Records to process:
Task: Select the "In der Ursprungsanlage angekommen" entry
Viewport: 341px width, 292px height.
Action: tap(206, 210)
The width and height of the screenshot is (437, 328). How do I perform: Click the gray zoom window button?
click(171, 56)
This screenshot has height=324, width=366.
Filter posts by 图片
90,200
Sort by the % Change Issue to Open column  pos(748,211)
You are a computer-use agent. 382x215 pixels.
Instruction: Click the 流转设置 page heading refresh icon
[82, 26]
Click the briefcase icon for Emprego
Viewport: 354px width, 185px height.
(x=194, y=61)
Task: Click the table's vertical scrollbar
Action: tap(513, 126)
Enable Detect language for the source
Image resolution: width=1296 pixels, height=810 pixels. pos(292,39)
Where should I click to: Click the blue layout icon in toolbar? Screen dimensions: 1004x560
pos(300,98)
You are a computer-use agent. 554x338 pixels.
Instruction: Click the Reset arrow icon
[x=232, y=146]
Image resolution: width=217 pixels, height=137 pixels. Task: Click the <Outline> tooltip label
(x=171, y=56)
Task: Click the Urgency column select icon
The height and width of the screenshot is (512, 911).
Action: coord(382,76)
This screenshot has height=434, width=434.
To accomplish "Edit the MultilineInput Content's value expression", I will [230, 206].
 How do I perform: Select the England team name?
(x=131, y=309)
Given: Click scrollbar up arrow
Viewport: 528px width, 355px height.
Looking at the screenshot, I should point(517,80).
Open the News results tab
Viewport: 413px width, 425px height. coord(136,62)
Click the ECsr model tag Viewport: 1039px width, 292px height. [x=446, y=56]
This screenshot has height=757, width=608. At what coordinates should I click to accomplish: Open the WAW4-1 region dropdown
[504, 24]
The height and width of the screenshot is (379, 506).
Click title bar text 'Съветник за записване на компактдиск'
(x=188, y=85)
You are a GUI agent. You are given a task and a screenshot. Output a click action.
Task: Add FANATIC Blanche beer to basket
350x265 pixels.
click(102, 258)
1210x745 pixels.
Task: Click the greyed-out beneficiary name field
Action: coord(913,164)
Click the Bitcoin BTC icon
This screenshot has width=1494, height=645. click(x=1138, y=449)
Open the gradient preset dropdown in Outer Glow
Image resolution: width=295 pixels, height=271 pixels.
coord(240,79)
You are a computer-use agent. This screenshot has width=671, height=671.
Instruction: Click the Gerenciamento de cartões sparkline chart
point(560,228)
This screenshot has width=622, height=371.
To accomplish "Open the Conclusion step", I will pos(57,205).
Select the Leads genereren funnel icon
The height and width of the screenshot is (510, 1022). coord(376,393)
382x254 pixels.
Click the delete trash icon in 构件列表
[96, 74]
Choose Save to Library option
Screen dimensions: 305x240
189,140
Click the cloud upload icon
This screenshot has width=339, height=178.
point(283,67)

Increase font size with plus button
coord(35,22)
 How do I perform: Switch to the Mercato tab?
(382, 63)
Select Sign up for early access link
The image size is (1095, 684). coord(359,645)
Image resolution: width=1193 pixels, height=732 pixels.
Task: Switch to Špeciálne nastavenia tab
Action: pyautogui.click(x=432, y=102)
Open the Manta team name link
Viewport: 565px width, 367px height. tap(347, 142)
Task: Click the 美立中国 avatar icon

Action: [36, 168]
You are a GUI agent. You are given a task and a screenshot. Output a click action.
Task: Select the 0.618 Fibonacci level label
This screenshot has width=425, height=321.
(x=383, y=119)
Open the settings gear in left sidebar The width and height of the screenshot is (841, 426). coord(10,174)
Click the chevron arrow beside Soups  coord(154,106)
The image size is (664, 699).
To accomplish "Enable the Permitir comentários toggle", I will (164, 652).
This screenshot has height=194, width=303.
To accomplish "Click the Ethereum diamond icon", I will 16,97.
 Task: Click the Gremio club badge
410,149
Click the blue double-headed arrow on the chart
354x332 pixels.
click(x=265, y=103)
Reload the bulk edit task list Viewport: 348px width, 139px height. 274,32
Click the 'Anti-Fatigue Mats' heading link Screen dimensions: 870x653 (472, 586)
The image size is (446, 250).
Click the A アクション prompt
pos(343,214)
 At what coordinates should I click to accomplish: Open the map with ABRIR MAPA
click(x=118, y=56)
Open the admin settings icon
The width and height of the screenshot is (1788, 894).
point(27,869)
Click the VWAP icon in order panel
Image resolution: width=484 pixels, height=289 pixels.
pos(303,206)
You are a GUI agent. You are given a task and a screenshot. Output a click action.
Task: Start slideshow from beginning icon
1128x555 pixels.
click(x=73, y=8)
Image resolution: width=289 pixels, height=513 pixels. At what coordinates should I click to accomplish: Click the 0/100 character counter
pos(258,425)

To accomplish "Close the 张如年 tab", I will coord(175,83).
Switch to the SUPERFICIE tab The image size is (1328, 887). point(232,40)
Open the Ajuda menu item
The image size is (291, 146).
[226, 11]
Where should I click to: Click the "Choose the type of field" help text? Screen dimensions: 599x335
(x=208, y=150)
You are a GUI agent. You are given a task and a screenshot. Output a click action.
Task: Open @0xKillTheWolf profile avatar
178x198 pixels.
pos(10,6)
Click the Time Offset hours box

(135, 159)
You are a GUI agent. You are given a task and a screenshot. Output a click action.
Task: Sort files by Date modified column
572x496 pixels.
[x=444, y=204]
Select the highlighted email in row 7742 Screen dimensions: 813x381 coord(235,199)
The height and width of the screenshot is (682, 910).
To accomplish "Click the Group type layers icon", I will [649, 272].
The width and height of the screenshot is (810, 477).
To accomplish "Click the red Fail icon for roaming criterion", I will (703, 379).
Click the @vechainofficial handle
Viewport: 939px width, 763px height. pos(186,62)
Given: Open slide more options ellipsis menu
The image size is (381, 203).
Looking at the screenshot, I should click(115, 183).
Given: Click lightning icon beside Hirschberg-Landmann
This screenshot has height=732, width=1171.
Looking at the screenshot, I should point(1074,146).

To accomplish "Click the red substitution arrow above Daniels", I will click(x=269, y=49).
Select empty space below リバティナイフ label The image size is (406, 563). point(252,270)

Task instructions:
Show every line above in which the word "column" is found.

Reply to the exercise:
Sort by the % Change Issue to Open column  pos(748,211)
Task: Click the Urgency column select icon
Task: Sort files by Date modified column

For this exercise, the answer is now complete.